Singapore Comedy: “18 Grams of Love”

Yew Kwang Han of Singapore is, to me, one heck of a writer—and director—of farce, farce being what the film 18 Grams of Love (2007) is. Herein: “Two men [Ah Hui and Zihua] write anonymous love letters to test if their wives are faithful. When their wives actually respond, the two men are left in a fix of what to do” (imdb.com). The marriages are hardly satisfying. The wives, Michelle and Xiao Tong, are insensitive and tired. The men, even so, are not the same as they were during the couples’ courtships, and Zihua, in fact, is a hothead. The attempt at self-justification naturally comes about, but so does soul-searching. “When we have problems,” says Zihua, “why don’t we think back to when we fell in love?”

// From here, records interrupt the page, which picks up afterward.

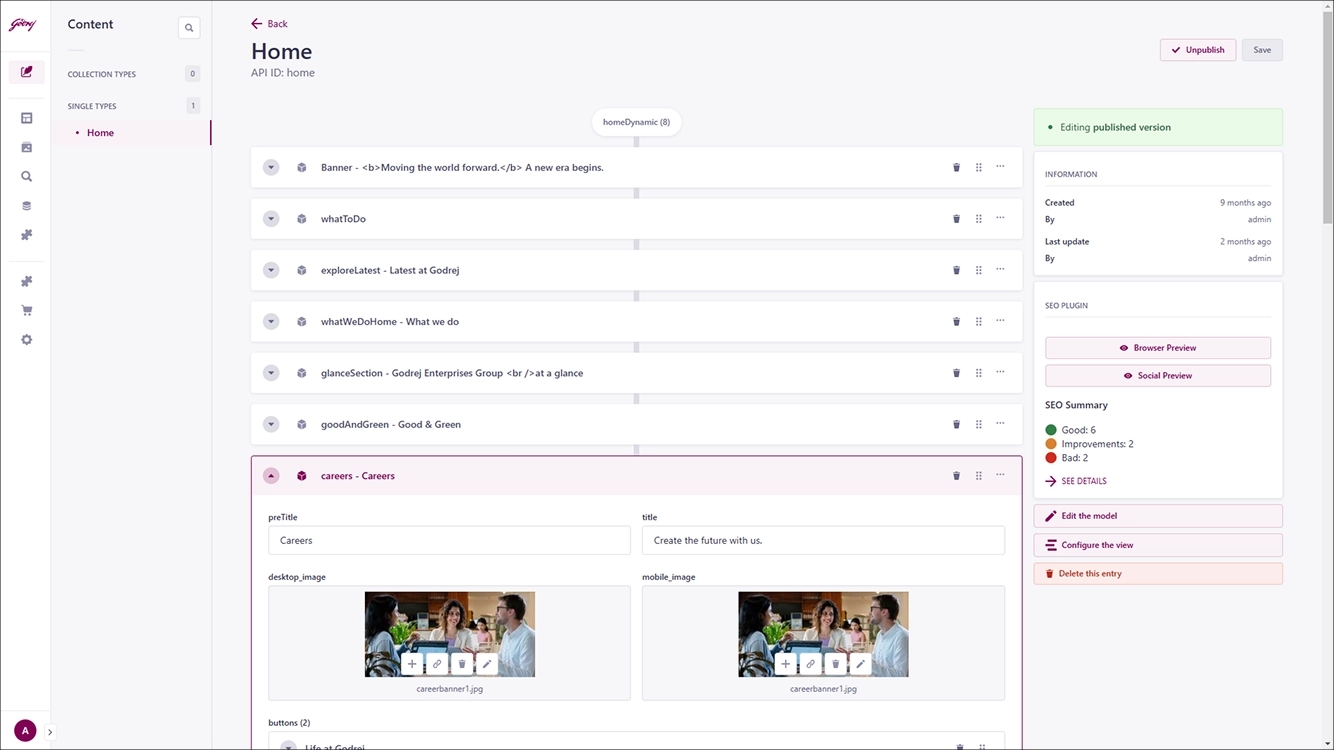Open Settings via the gear icon
Image resolution: width=1334 pixels, height=750 pixels.
[x=27, y=339]
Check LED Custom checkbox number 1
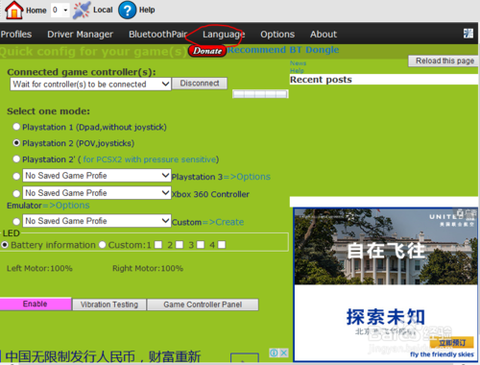The height and width of the screenshot is (365, 480). point(158,245)
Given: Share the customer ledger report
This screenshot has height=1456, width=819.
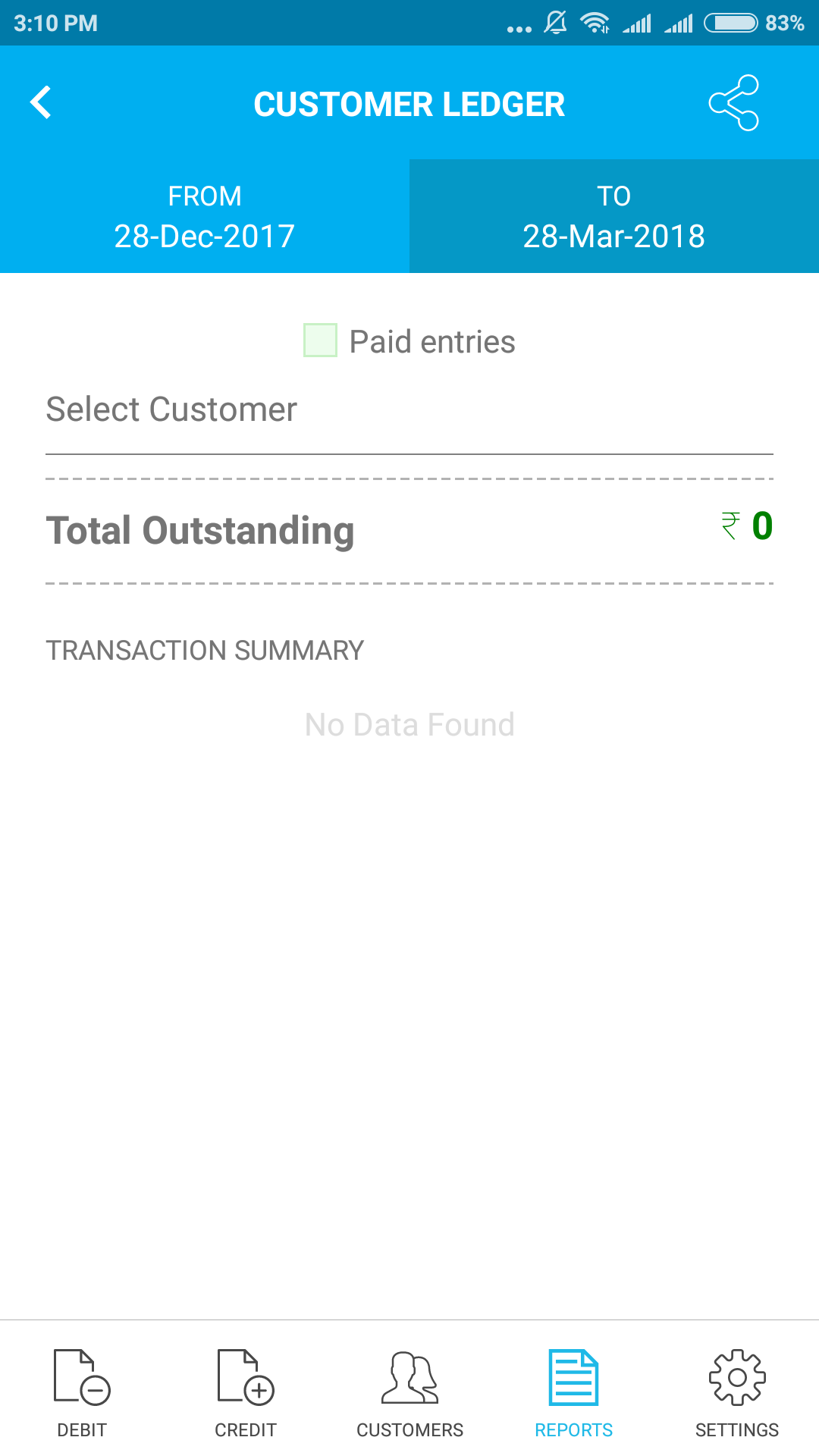Looking at the screenshot, I should pyautogui.click(x=733, y=103).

Problems there are, explored with playful, eccentric direction by Yew, whose plot never gets inert or too thin. And there is good farceur acting from everyone: Adam Chen (Ah Hui), for example—spot-on as a handsome but ordinary and confused hubby. Magdalene See, as Xiao Tong, performs as though she’s been doing farce for two decades. For good measure, the pic features the longest scene of literal finger pointing I will probably ever see.

(Available on Tubi)

No Hollywood “Magic”

In 1978, we should have had American movies, art works or not, that were powerful and ambitious and intelligent, not un-chaste and often unconvincing thrillers like Magic. Even a failure such as ’78’s The Deer Hunter is a limited example of what I’m venerating. Magic is the one about a mentally unbalanced ventriloquist (Anthony Hopkins) whom we do not quite believe in, and his vulgar dummy. It’s a rather adolescent nonentity, put together by some talented technicians but much, much weaker than Hitchcock’s Psycho. By ’78, movies were pathetically weak.

Cool Caper, “The Big Caper”

In The Big Caper, a 1957 picture I saw on Tubi, a conning couple pose as husband and wife while aiming to participate with their associates in a bank heist. The make-believe family, however, grows dysfunctional. For one thing, posing as an uncle, Zimmer, a bomb expert, is the thirstiest alcoholic on the planet.

James Gregory is an intelligent actor here in the role of a mob boss. With a cool head he means business. Directed by Robert Stevens, Caper is never less than interesting and involving. All the same, as an actor Rory Calhoun (the phony husband, Frank) keeps threatening to do a disappearing act.